[Supplied information — start]
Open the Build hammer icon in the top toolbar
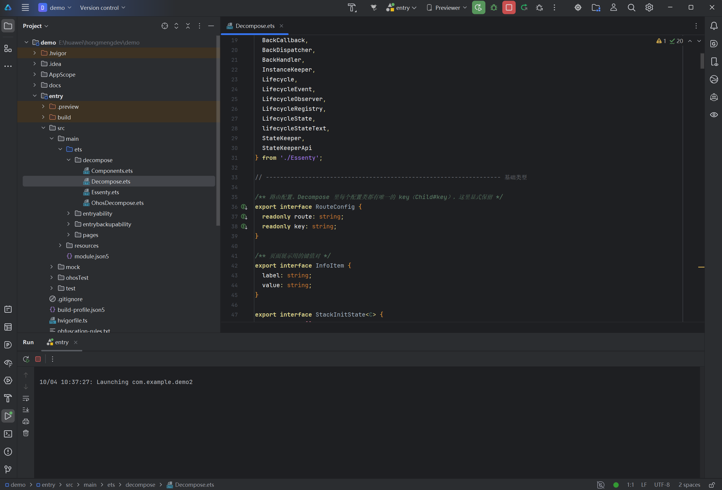Screen dimensions: 722x490 pos(352,8)
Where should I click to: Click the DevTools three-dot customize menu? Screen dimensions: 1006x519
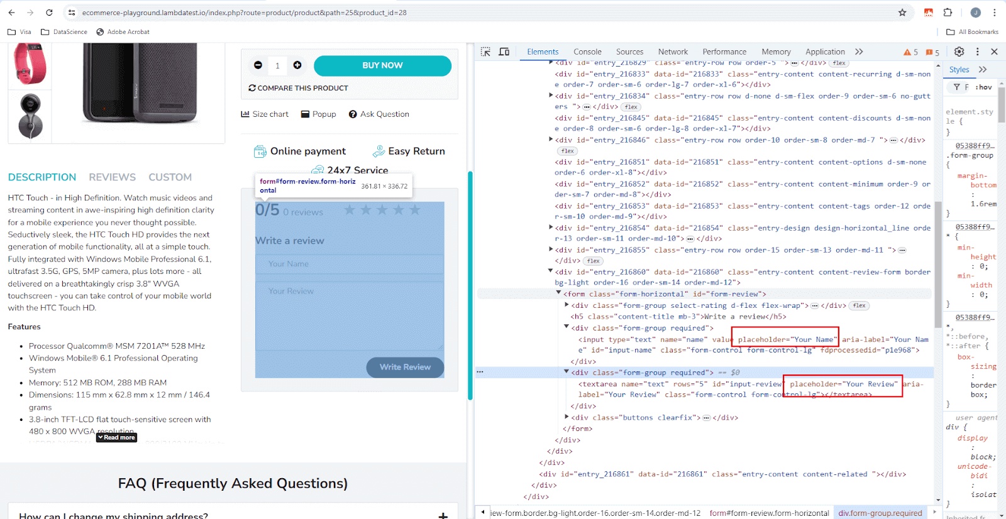pyautogui.click(x=977, y=52)
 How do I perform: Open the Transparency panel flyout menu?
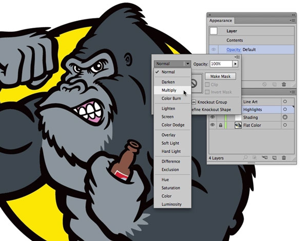pos(238,57)
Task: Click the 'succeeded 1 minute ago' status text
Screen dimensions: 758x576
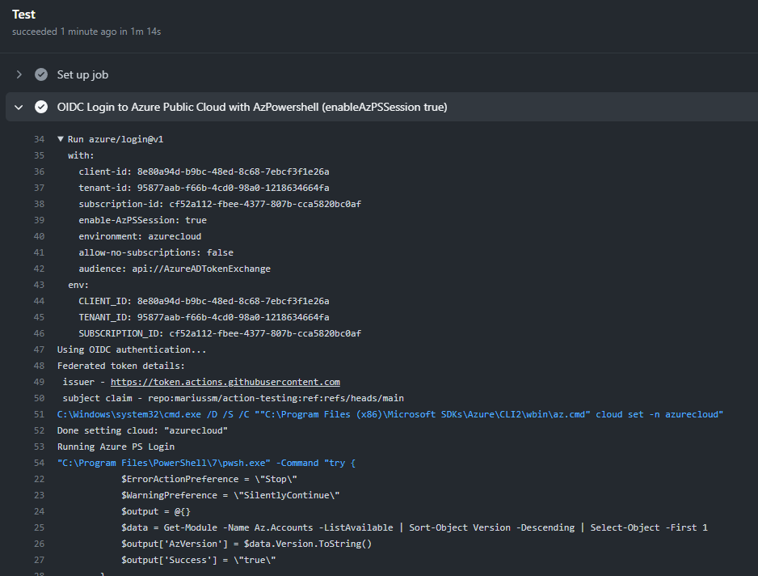Action: click(86, 32)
[Supplied information — finish]
Return nothing except the lines from the line with "Where should I" through the last line of the records above, copied exactly and without pictures.

Where should I click to: Click the DevTools three-dot customize menu? Screen dimensions: 1006x519
pyautogui.click(x=977, y=52)
 How do I perform: Open the Transparency panel flyout menu?
pos(238,57)
Task: Click the 'succeeded 1 minute ago' status text
Screen dimensions: 758x576
Action: click(86, 32)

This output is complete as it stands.